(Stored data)
-- Opening Marker --
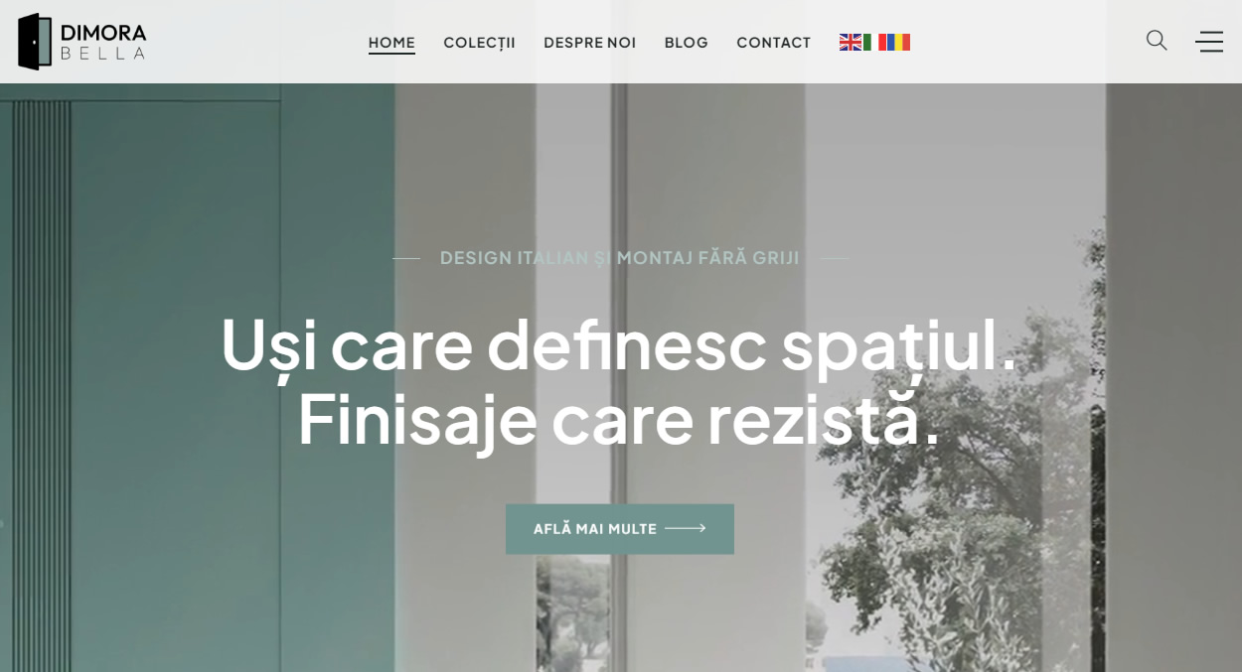Click the door icon in Dimora Bella logo
Image resolution: width=1242 pixels, height=672 pixels.
(x=35, y=42)
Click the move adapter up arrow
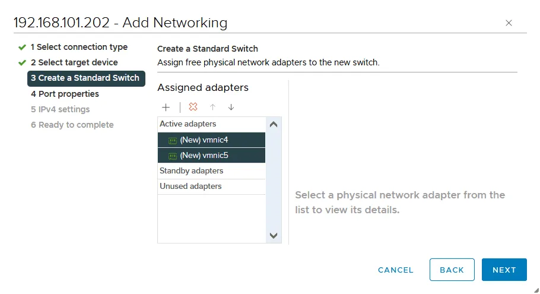The image size is (540, 294). click(x=212, y=108)
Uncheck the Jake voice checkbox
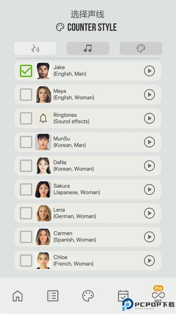 pos(26,71)
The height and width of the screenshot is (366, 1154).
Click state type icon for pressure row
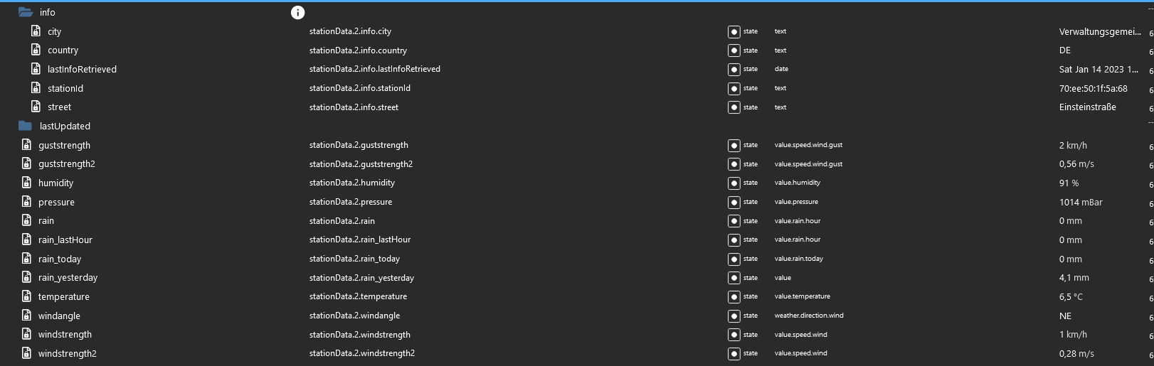[x=734, y=202]
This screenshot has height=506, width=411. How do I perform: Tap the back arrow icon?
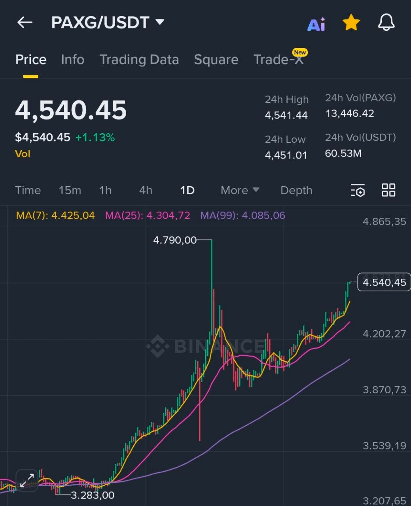[x=25, y=23]
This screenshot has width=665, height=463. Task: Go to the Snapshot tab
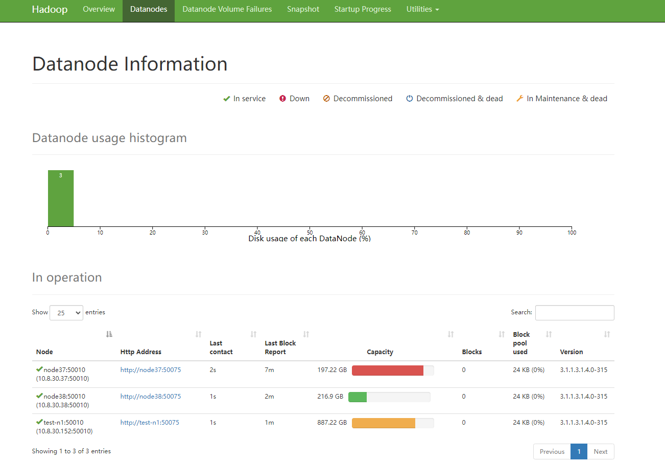303,9
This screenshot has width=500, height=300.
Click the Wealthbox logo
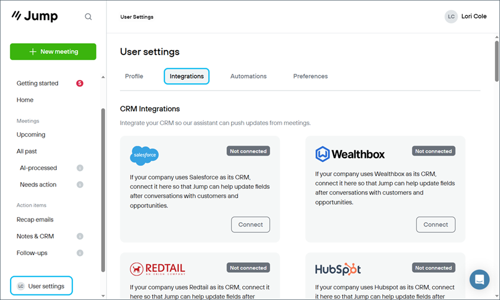click(x=350, y=154)
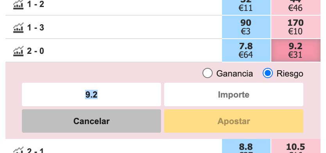Click highlighted lay odds 9.2 for 2 - 0
Image resolution: width=326 pixels, height=153 pixels.
296,50
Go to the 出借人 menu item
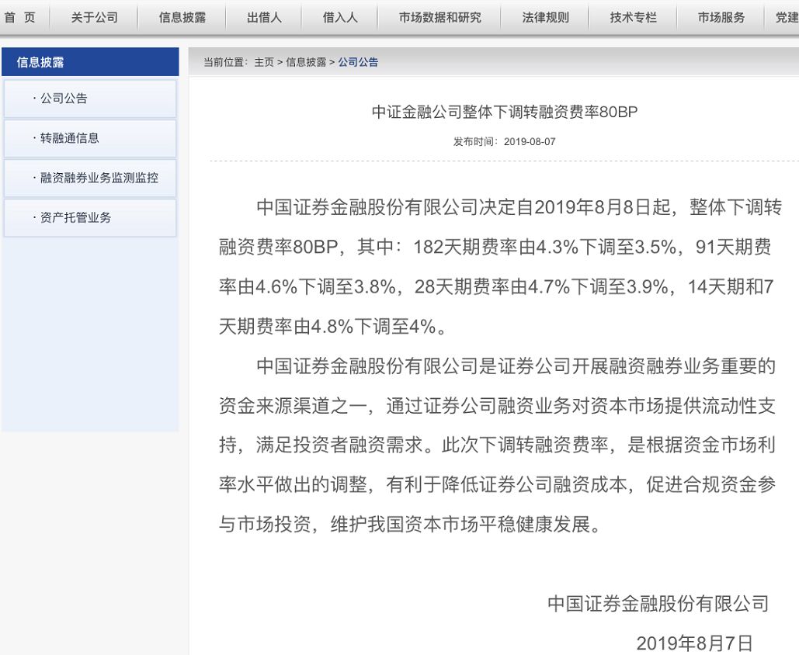 click(x=264, y=17)
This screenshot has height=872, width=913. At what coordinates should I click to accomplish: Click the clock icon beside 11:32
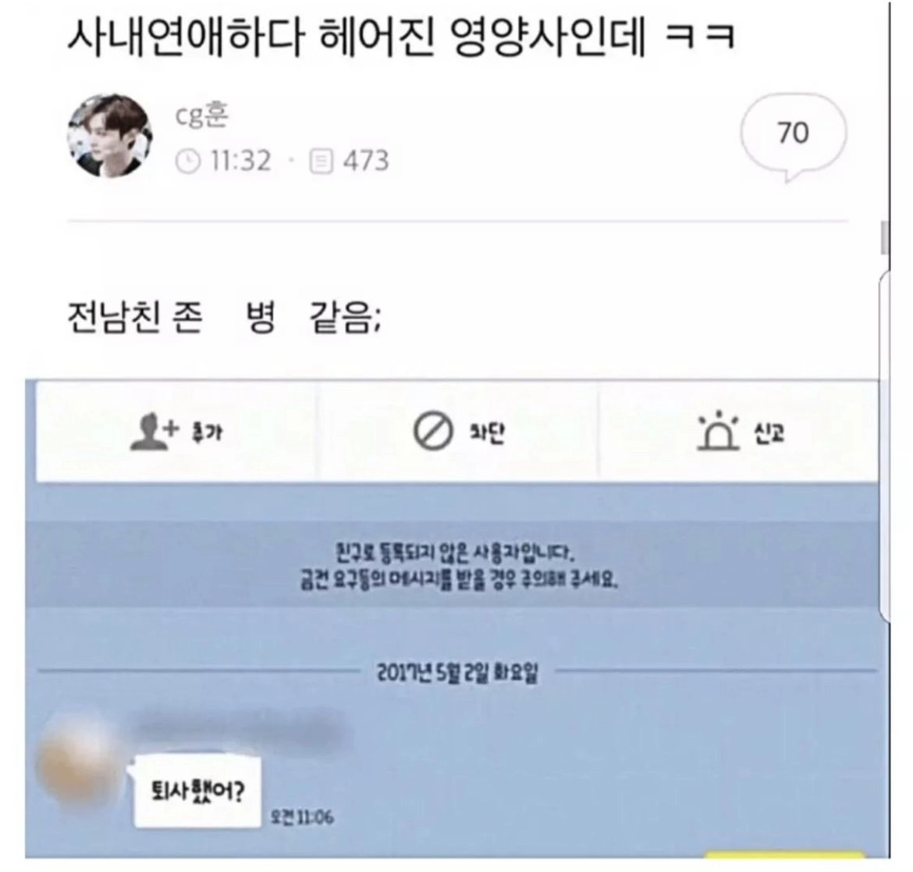(x=187, y=162)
-- Closing Marker --
● INSTRUCTIONS TO FOLLOW
Working from the records above, reproduce exactly the lines from the one with "Click the move adapter up arrow" through the last line, without the pictures.

● WRITTEN SOLUTION
Click the move adapter up arrow
The image size is (540, 294). click(x=212, y=108)
Uncheck the Jake voice checkbox
 pos(26,71)
The height and width of the screenshot is (366, 1154).
Click state type icon for pressure row
[x=734, y=202]
This screenshot has height=506, width=411. How do I perform: Tap the back arrow icon?
[x=25, y=23]
This screenshot has width=665, height=463. Task: Go to the Snapshot tab
303,9
This screenshot has width=500, height=300.
Click the Wealthbox logo
click(x=350, y=154)
Click highlighted lay odds 9.2 for 2 - 0
Image resolution: width=326 pixels, height=153 pixels.
296,50
Go to the 出借人 menu item
 click(x=264, y=17)
This screenshot has height=872, width=913. At what coordinates should I click to accomplish: Click the clock icon beside 11:32
(x=187, y=162)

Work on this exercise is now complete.